If you have ever wondered what people mean when they talk and write about Forex trading then here is a very brief introduction to a very large subject. Let’s start by saying that the word ‘Forex’ is an abbreviation of ‘foreign exchange’ and therefore Forex trading is simply trading in the currencies of different countries.
Which is all well and good, but it does not get us any farther towards answering the question posed in the title of this piece, really. How do people make money from Forex trading? In fact why is Forex the world’s most traded market? Let us give an example. Let us take as our base currency the pound sterling. When you are Forex trading you speculate if your base currency (the pound in this instance) will rise or fall in value against another currency – for the sake of this example, let us say the American dollar. If you think the value of the pound will rise against the dollar then you will go long (that is, you will buy.) If you think the pound will depreciate in value then you will go short (that is, sell.) This is the basis of Forex trading.
You will see from this that Forex trading is essentially the act of selling one currency while buying another at the same time. The trade is driven by the rise and fall of currency values against each other, which is itself driven by events in the wider world, concerning politics and economics. Forex trading, when it is performed successfully, enables the trader to make a profit by speculating that way the currency value will fluctuate in the future.
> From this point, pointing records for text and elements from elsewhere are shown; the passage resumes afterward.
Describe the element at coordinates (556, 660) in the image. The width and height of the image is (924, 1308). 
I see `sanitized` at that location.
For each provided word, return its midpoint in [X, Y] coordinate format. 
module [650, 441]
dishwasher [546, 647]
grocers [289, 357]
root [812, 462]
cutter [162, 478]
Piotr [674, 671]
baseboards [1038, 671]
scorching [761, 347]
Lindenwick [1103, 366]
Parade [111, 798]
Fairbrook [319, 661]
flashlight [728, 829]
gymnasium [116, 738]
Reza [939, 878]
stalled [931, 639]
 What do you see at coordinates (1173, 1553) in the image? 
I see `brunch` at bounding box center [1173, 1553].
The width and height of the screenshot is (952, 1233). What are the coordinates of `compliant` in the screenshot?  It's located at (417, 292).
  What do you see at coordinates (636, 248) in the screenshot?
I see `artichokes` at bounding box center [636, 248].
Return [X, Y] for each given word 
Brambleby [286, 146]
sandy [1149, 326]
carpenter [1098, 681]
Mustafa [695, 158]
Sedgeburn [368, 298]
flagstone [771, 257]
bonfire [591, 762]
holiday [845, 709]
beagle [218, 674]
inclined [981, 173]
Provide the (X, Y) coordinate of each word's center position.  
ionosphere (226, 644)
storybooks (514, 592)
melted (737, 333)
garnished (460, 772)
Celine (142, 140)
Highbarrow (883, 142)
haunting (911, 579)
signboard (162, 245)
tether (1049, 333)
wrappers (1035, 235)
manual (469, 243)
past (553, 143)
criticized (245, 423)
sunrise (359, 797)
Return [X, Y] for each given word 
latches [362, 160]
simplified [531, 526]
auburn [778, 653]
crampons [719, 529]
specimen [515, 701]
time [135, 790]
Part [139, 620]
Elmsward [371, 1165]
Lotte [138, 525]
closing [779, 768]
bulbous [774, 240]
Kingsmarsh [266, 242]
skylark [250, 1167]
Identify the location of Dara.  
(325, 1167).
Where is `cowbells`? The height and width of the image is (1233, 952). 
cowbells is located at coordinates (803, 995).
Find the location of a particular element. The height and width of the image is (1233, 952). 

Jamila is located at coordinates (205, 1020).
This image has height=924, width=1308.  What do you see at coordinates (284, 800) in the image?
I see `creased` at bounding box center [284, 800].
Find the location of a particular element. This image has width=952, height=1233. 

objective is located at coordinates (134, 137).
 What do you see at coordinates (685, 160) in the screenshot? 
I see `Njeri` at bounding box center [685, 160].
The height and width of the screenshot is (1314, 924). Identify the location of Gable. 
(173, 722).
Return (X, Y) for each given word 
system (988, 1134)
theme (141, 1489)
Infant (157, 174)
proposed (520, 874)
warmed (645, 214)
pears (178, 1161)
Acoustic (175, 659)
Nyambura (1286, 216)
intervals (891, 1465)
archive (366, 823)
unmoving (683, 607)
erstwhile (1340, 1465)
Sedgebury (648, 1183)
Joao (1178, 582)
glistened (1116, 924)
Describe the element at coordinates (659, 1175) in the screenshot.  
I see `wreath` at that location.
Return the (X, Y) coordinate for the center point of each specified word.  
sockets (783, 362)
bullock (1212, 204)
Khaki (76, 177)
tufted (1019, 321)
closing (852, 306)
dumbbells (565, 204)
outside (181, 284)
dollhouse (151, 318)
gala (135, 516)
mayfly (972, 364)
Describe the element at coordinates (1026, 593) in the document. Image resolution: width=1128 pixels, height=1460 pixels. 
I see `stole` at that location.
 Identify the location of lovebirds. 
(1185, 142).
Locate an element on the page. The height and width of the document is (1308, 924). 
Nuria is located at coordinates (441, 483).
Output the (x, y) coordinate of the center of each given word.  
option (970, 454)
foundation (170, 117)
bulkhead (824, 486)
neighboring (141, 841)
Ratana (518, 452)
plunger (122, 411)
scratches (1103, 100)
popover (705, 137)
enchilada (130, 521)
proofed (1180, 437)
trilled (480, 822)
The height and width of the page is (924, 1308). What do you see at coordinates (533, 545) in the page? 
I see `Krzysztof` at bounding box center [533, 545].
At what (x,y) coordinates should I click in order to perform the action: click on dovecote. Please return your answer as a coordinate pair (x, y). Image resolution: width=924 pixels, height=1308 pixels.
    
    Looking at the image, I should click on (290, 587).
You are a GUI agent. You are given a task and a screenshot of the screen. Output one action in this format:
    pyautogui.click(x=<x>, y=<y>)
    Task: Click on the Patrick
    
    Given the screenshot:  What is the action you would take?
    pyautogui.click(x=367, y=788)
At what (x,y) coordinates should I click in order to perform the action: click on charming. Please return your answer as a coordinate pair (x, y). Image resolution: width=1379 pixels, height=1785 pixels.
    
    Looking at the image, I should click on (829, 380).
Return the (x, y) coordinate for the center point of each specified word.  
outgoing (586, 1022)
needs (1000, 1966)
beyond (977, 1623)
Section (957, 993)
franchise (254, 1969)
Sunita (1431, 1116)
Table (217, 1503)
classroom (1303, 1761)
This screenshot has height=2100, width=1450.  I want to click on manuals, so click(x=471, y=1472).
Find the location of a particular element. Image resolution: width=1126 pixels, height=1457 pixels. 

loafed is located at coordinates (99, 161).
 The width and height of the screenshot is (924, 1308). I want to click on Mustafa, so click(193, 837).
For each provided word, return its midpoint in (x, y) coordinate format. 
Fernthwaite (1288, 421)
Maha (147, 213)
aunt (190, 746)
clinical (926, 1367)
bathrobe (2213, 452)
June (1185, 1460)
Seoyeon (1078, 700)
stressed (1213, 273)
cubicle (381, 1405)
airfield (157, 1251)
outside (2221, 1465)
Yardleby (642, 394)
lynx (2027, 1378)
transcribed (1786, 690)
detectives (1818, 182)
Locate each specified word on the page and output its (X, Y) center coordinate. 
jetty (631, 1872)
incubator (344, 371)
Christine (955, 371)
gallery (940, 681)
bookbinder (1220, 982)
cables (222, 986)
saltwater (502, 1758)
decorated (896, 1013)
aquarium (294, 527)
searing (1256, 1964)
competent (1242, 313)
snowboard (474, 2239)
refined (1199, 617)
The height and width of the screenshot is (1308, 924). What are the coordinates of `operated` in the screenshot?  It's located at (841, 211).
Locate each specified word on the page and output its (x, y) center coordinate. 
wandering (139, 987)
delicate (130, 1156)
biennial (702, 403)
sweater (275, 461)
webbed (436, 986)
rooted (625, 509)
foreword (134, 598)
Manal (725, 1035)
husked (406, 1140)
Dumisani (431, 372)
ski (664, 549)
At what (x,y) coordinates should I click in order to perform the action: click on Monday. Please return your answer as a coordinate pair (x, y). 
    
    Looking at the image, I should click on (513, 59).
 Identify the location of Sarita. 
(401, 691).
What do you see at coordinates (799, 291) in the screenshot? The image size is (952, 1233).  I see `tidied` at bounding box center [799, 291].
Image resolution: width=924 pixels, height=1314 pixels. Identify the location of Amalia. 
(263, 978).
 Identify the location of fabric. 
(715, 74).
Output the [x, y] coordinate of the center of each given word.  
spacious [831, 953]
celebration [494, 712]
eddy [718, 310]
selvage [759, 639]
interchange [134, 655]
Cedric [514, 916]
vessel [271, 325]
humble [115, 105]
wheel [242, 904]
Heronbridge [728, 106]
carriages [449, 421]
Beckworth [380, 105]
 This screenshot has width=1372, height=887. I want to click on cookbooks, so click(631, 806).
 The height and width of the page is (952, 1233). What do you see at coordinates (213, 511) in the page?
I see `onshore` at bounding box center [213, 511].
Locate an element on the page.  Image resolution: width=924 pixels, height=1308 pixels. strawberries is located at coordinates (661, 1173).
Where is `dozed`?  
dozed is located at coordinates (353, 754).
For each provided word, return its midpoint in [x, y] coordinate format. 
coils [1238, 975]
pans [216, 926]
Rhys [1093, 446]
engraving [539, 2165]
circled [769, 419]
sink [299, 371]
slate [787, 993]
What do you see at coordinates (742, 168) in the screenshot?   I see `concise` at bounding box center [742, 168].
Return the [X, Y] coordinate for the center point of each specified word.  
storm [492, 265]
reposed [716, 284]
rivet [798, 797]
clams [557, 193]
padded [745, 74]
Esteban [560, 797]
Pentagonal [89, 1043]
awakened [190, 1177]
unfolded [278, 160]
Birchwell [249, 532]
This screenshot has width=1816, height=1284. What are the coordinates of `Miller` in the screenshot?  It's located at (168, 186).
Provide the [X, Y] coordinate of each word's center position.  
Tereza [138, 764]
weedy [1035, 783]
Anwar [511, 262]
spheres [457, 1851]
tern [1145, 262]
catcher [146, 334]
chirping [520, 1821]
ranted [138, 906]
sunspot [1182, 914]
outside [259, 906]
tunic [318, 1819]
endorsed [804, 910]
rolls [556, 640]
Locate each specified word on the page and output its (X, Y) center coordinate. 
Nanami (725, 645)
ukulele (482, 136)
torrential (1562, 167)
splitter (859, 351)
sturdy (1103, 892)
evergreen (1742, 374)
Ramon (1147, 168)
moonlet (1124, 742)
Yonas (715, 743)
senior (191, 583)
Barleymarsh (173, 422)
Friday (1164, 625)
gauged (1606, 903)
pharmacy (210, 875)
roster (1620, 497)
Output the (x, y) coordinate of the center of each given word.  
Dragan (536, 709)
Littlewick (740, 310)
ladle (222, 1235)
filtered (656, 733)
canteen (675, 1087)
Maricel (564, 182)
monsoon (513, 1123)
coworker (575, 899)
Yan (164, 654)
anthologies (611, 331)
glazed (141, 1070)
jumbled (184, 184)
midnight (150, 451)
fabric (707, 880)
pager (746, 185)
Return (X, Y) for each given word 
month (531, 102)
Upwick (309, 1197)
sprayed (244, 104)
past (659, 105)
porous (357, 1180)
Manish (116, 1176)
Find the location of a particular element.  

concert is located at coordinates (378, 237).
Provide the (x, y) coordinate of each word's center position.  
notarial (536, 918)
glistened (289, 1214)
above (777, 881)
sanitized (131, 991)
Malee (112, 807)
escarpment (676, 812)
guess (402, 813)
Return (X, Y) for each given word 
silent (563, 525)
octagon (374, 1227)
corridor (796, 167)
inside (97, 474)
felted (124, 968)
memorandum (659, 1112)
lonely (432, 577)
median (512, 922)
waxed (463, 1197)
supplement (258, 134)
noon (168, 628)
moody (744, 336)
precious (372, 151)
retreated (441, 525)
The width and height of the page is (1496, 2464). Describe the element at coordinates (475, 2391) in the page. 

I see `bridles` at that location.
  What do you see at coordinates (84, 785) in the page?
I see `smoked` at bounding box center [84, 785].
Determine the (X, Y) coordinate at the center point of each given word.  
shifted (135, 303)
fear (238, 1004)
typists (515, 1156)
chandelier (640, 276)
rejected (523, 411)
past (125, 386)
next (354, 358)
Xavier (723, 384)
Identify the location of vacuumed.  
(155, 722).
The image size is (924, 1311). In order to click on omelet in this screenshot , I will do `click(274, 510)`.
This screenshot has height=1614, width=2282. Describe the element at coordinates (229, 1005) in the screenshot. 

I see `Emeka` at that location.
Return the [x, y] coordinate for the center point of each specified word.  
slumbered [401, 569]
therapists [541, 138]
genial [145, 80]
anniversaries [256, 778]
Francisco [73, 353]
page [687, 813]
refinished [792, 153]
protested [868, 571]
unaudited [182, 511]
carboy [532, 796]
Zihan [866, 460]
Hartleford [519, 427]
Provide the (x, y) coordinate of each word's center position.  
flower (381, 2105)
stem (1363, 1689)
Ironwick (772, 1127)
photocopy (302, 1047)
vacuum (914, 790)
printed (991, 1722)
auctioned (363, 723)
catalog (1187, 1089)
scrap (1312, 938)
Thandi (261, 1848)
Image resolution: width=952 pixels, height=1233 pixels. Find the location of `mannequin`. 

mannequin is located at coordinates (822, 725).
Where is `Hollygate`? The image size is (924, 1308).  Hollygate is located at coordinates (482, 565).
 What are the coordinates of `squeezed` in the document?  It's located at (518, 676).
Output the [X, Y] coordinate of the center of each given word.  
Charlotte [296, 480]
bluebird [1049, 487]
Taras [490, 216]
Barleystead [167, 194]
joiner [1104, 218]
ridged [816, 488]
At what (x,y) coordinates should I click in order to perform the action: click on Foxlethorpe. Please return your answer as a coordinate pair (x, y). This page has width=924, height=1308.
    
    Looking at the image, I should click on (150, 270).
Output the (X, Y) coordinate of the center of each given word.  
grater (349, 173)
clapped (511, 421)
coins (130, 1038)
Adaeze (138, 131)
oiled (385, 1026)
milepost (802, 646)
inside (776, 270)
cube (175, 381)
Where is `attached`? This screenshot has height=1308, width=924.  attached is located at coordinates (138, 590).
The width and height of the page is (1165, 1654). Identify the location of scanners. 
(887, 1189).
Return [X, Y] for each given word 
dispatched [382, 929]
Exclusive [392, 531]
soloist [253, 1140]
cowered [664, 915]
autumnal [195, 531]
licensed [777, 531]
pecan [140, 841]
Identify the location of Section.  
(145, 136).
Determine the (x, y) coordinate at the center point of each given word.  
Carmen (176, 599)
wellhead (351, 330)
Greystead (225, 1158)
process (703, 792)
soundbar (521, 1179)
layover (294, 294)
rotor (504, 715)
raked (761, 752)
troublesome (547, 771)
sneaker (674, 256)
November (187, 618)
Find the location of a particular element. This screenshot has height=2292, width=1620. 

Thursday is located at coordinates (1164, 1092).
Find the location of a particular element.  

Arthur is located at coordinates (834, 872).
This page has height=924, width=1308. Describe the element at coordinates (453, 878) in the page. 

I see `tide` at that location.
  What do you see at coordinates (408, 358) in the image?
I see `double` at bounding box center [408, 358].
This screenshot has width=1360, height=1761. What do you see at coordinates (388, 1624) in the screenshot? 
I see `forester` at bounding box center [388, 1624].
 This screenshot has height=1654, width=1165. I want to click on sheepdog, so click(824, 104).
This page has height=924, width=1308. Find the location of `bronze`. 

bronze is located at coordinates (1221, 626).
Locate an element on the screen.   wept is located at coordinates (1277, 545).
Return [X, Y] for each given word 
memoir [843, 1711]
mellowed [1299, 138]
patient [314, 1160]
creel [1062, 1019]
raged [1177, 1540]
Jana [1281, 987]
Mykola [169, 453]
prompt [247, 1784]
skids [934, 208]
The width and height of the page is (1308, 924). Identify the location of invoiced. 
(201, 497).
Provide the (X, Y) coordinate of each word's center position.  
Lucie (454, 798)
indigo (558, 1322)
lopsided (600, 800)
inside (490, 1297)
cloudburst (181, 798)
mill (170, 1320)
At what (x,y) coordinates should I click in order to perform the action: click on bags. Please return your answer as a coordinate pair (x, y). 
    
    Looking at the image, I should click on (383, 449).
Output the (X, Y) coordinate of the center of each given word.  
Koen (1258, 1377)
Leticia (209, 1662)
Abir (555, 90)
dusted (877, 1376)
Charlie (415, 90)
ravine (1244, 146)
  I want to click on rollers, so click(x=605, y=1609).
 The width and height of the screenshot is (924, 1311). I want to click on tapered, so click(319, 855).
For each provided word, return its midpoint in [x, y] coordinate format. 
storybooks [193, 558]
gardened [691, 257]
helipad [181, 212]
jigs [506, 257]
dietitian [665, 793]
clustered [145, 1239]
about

The over-the-counter Forex market is huge but unlike stock exchanges it does not have central physical locations. It is rather a globally connected network comprising individual traders, businesses and banks, all over the world. You will see then that the Forex market is open for business 24 hours a day. Forex trading is like the old saying about New York. It is a market that never sleeps, except for the weekends. Forex trading carries on from Sunday evening through to Friday night, from locations as diverse as Wellington in New Zealand to New York itself.
One feature of Forex trading that should be mentioned here is the matter of leverage. The fact that you only need put down a small percentage of the full value of your Forex trade brings with it pros and cons. Trading on margins means that both profits and losses can be leveraged. In other words you can quite simply make a lot of money or lose a lot of money when you are Forex trading. There are various risk management procedures that you can and should put into effect. Always remember the risk.
There is a great deal more to be said about Forex trading and if you wish to enter this trade then you will certainly have to do your research and learn about Forex pricing, Pips (that is percentages in points) and spreads, not to mention the whole fascinating subject of what causes currencies to fluctuate. Forex trading is a big market and a big subject.